Selected extract:

* * *

Functions to perform partial least squares regression (PLSR), canonical powered partial least squares (CPPLS) or principal component regression (PCR), with a formula interface. Cross-validation can be used. Prediction, model extraction, plot, print and summary methods exist.

Usage

mvr(
  formula,
  ncomp,
  Y.add,
  data,
  subset,
  na.action,
  method = pls.options()$mvralg,
  scale = FALSE,
  center = TRUE,
  validation = c("none", "CV", "LOO"),
  model = TRUE,
  x = FALSE,
  y = FALSE,
  ...
)

plsr(..., method = pls.options()$plsralg)

pcr(..., method = pls.options()$pcralg)

cppls(..., Y.add, weights, method = pls.options()$cpplsalg)

Value

If method = "model.frame", the model frame is returned. Otherwise, an object of class mvr is returned. The object contains all components returned by the underlying fit function. In addition, it contains the following components:

validation

if validation was requested, the results of the cross-validation. See mvrCv for details.

fit.time

the elapsed time for the fit. This is used by crossval to decide whether to turn on tracing.

na.action

if observations with missing values were removed, na.action contains a vector with their indices. The class of this vector is used by functions like fitted to decide how to treat the observations.

ncomp

the number of components of the model.

method

the method used to fit the model. See the argument method for possible values.

center

use of centering in the model

scale

if scaling was requested (with scale), the scaling used.

call

the function call.

terms

the model terms.

model

if model = TRUE, the model frame.

x

if x = TRUE, the model matrix.

y

if y = TRUE, the model response.

Arguments

formula

a model formula. Most of the lm formula constructs are supported. See below.

ncomp

the number of components to include in the model (see below).

Y.add

a vector or matrix of additional responses containing relevant information about the observations. Only used for cppls.

data

an optional data frame with the data to fit the model from.

subset

an optional vector specifying a subset of observations to be used in the fitting process.

na.action

a function which indicates what should happen when the data contain missing values. The default is set by the na.action setting of options, and is na.fail if that is unset. The ‘factory-fresh’ default is na.omit. Another possible value is NULL, no action. Value na.exclude can be useful. See na.omit for other alternatives.

* * *

Information provided:
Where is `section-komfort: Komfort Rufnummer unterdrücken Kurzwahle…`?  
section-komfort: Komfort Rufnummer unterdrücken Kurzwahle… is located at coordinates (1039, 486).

* * *

Parts of the exercise:
a. Transcribe the mvr help page from "Functions to perform" to "summary methods exist.".
b. Rewrite the paragraph of the mvr help page that begins "a function which indicates what should happen" as a short bulleted list that keeps its main facts.
The listing after the mvr help page is separate material.

Answers to this exercise:
a.
Functions to perform partial least squares regression (PLSR), canonical powered partial least squares (CPPLS) or principal component regression (PCR), with a formula interface. Cross-validation can be used. Prediction, model extraction, plot, print and summary methods exist.

b.
- Determines what happens when the data contain missing values.
- The default comes from the na.action setting of options, or na.fail if that setting is unset.
- The "factory-fresh" default is na.omit.
- NULL means no action, and na.exclude can be useful.
- na.omit lists other alternatives.